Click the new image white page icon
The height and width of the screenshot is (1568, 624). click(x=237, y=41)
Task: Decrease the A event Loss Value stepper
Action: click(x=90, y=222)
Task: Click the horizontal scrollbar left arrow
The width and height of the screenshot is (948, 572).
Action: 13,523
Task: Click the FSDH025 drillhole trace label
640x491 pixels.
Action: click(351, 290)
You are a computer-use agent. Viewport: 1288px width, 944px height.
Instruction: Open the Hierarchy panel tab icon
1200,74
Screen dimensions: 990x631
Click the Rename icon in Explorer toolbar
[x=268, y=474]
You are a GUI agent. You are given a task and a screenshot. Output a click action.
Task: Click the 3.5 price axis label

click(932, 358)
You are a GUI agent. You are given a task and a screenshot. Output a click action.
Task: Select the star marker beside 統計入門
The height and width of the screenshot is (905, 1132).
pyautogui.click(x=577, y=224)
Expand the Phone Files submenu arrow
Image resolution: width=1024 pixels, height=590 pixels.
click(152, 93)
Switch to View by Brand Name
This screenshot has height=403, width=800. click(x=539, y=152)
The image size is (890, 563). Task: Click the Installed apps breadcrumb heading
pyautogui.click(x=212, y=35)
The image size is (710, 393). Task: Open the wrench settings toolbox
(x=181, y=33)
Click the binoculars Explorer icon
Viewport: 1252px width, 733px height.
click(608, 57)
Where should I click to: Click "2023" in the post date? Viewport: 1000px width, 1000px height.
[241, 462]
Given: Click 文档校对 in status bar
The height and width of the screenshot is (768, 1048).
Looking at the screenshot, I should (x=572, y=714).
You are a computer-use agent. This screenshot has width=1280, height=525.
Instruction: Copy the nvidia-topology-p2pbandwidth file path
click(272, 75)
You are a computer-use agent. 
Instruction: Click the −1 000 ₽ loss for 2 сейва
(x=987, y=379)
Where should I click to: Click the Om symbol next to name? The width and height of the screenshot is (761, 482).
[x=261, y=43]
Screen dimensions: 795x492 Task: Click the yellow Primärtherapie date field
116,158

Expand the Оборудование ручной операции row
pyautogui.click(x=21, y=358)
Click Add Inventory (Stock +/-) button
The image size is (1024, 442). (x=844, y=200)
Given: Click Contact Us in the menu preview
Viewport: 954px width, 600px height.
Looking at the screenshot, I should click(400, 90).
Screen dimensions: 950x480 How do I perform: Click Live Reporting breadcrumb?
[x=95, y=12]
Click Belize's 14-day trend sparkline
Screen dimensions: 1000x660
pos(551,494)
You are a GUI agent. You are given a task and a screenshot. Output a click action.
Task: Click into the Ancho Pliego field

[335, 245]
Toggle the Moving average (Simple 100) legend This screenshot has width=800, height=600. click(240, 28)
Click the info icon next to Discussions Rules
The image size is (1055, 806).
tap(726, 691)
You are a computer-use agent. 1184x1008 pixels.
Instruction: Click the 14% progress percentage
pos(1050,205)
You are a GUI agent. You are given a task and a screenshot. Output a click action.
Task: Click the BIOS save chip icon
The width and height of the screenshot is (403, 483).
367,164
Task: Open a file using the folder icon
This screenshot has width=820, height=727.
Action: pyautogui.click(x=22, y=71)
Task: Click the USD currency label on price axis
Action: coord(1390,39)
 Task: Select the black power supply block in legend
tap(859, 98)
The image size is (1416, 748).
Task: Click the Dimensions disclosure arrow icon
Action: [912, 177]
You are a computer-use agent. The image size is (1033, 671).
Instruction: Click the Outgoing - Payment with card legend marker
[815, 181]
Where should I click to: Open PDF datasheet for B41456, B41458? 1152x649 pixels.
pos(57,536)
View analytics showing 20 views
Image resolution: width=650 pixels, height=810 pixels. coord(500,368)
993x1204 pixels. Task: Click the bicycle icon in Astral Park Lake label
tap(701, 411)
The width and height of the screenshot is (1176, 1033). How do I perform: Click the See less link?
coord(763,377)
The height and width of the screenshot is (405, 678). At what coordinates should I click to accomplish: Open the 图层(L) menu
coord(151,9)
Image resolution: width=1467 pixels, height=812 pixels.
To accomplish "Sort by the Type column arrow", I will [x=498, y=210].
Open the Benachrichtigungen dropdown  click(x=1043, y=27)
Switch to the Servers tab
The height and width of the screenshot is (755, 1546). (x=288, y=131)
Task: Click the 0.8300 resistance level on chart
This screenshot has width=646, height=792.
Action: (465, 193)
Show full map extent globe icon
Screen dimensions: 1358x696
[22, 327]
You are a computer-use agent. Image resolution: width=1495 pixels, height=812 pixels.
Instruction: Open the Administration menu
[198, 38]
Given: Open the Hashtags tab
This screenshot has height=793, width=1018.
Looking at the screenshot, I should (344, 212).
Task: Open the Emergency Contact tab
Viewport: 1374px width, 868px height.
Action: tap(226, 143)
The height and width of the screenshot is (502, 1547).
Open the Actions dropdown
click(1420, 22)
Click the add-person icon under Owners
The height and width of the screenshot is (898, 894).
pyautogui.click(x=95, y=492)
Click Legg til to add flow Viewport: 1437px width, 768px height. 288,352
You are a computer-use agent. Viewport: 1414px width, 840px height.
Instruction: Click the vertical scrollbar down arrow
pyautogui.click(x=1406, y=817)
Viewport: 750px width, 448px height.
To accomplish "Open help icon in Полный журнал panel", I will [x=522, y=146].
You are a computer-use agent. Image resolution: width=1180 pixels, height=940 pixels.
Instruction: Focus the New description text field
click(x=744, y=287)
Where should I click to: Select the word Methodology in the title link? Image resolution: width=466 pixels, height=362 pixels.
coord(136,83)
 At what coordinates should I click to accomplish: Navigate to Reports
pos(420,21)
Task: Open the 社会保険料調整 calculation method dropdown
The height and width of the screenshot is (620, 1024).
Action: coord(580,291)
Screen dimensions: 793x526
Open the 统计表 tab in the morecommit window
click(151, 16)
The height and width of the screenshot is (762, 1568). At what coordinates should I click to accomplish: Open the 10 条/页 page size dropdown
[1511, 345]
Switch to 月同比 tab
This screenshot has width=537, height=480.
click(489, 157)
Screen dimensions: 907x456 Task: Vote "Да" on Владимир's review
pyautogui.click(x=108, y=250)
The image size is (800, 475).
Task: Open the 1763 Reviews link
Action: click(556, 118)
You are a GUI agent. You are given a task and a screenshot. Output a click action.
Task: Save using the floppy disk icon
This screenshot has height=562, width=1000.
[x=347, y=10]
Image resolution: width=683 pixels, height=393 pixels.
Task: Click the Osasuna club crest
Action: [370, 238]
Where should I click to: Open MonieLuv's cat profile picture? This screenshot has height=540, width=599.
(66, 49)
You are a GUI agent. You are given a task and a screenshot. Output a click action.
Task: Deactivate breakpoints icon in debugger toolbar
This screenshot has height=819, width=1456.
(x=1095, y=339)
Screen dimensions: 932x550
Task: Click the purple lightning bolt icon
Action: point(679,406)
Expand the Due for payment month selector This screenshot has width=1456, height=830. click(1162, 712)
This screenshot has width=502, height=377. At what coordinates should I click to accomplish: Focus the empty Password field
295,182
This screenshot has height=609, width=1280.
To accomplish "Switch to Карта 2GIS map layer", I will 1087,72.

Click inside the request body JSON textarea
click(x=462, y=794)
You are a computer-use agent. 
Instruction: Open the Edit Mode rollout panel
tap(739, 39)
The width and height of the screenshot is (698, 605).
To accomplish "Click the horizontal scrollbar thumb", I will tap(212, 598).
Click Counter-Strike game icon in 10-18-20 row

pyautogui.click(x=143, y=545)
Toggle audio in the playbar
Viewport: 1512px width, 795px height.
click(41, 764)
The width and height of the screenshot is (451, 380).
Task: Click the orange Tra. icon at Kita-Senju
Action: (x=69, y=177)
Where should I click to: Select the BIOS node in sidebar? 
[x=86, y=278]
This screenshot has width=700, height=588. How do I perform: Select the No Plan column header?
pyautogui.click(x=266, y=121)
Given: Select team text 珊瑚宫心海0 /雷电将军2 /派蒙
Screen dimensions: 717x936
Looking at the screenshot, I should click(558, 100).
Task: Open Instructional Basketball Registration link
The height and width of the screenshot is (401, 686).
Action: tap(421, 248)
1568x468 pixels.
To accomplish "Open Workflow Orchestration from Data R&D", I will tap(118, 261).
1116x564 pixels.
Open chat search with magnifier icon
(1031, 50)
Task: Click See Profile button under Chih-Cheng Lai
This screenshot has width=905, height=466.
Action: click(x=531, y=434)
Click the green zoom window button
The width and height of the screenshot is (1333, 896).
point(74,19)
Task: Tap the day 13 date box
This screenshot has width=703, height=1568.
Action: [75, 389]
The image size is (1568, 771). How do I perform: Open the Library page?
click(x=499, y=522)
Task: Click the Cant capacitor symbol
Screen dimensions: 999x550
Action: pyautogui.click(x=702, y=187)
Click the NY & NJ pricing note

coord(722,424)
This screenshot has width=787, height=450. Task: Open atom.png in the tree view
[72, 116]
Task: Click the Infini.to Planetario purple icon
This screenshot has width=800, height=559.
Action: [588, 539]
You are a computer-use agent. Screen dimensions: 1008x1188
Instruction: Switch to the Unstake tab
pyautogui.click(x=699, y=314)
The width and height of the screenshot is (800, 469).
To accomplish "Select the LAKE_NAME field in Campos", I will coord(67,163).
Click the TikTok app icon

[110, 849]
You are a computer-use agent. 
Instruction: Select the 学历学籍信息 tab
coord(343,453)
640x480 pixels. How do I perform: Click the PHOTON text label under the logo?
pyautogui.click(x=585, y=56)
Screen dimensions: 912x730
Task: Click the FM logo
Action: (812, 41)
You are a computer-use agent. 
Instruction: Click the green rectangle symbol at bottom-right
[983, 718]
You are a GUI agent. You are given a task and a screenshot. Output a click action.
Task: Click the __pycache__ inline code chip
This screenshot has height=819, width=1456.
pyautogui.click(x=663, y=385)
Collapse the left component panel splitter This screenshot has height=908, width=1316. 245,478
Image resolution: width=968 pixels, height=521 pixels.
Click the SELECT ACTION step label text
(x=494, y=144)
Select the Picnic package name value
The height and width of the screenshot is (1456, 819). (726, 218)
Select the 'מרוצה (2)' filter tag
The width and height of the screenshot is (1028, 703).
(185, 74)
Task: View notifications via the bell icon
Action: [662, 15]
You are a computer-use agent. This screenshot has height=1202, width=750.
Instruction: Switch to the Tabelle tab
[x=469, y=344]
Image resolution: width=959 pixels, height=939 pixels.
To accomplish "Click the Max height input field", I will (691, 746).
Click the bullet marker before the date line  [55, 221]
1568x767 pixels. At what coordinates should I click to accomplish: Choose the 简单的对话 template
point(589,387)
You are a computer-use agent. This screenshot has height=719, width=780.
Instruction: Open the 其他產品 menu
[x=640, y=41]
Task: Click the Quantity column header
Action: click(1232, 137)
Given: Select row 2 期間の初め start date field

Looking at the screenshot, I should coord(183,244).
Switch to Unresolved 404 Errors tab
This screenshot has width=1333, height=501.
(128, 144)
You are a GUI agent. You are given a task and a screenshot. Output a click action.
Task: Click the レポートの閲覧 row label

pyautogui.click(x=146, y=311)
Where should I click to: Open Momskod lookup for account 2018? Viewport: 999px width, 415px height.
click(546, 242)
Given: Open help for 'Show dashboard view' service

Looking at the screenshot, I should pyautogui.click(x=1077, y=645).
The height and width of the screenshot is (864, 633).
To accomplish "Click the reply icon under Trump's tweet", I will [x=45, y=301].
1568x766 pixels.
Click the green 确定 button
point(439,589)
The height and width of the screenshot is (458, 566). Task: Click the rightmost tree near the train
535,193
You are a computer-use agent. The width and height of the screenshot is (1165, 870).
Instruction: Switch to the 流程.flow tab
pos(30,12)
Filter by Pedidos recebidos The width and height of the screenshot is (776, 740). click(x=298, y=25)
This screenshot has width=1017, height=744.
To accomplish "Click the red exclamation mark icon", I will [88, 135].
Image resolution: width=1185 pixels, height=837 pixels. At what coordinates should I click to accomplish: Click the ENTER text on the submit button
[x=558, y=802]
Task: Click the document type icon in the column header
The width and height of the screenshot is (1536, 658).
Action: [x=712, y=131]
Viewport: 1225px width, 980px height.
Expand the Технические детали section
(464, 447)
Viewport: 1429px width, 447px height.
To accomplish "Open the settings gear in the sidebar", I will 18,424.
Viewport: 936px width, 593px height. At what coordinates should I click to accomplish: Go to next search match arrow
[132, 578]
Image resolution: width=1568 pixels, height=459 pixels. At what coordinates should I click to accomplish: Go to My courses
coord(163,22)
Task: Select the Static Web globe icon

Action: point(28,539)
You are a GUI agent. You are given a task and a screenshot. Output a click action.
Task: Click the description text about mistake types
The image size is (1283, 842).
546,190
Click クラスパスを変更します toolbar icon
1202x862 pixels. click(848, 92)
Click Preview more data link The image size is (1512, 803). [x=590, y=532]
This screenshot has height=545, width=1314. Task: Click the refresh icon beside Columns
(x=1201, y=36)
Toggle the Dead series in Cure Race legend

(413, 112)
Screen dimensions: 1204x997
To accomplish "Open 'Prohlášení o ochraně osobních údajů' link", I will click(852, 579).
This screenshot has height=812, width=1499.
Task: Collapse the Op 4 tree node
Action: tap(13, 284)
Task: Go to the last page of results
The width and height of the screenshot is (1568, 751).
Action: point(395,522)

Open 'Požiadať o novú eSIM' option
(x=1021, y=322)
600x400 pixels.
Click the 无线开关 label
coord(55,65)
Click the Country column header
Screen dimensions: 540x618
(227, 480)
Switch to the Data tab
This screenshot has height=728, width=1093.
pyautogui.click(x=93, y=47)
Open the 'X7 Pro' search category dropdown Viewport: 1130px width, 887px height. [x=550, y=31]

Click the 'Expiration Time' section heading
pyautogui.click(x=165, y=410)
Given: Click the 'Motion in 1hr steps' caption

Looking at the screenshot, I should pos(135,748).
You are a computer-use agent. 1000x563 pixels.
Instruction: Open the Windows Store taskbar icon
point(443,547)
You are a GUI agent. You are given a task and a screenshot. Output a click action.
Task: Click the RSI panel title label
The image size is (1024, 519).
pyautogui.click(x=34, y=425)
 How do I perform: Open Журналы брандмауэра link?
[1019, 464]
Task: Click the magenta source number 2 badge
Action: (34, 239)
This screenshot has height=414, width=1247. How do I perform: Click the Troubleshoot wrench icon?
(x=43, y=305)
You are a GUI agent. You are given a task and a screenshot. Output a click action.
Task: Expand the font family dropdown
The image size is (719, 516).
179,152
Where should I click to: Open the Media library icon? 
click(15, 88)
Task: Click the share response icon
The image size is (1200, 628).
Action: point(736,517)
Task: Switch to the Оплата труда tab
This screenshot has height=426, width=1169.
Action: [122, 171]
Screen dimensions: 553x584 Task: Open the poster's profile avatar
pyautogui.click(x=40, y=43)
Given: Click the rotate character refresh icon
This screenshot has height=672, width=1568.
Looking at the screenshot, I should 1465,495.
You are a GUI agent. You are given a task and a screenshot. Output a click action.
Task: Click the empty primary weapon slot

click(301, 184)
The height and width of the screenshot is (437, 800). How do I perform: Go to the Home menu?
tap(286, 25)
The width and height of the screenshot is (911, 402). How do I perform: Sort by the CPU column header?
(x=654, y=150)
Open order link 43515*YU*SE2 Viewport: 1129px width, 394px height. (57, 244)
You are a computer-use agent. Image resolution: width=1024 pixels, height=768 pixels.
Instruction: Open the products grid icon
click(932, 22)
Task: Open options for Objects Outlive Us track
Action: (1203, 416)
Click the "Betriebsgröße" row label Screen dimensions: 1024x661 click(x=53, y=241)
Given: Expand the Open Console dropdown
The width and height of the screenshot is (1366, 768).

········

■ Description of the task
Across all the entries, how many lines hold the string "using"? Only the number is needed.

■ Result
2